Ivory Coast political candidates pledge to revamp cocoa sector

by Loucoumane Coulibaly

Ivory Coast opposition leader and presidential hopeful Alassane Ouattara said on October 14 he plans to reverse the country's sliding cocoa output with a five-year $2.5 billion revamp programme.

Declining production in the world's No. 1 cocoa supplier has helped push world prices for the commodity near a 25-year high, with Ivorian farmers blaming high taxes and limited government support for their deteriorating plantations.

The country, scarred by a 2002-03 civil war that split the nation in two, has scheduled long-delayed elections for later this year. Analysts say the poll could restore the West African nation's stability if successful.

"We are going to make agriculture the nation's priority," Ouatarra told a group of farmers in Abengourou, north of the main commercial city Abidjan. Ouattara said he believed farmers should get "at least half" the world market price for their output as a means of encouraging increased production.

Ivory Coast's government, under President Laurent Gbagbo who will also run in the upcoming poll, has slashed taxes on cocoa exports for the 2009/10 season in the hopes of boosting output that slumped last season to its lowest in at least five years.

Ouattara said he would launch a 1.1 trillion CFA franc programme aimed at streamlining the government's agricultural bureaucracy, improving farmer access to credit for plantation improvements, and modernising farming methods.

"We must invest in the renewal of the field," he said. "I will support scientific research to support the development of agriculture in our country."

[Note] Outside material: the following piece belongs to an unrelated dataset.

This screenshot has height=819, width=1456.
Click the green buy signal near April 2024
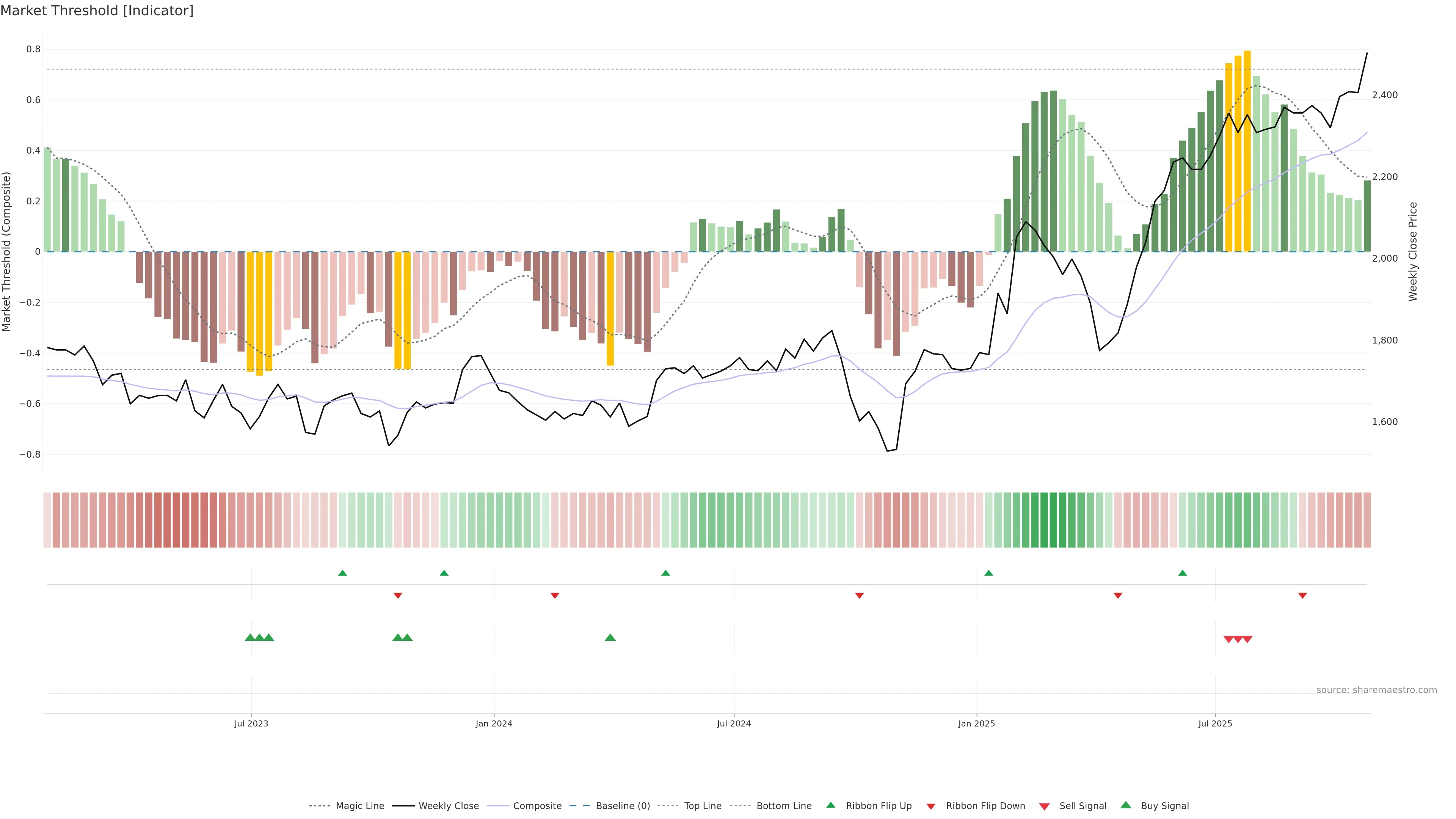(x=610, y=637)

He added that he would seek to address perennial land disputes that have disrupted farming activity in the country in recent years. "We must define the land, and issue land certificates," he said.

One of the farmers in Ouattara's audience expressed frustration over the handling of the cocoa industry.

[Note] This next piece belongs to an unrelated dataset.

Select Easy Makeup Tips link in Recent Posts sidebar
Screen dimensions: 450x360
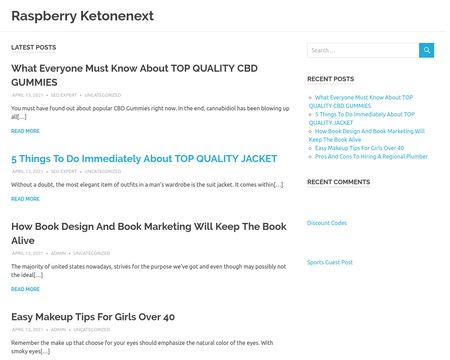point(359,148)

"We are tired of people who have eyes only for the growers' money," said Boa Bonzou, who runs a 60-hectare cocoa plantation. "We farmers need a man capable of providing solutions to problems that undermine our industry."

Ivory Coast's presidential elections have been delayed for some four years in a tortuous post-civil war peace process.

A senior U.N. official said this week that the election preparations appeared to be behind schedule, casting doubt on the government's ability to organise a poll this year.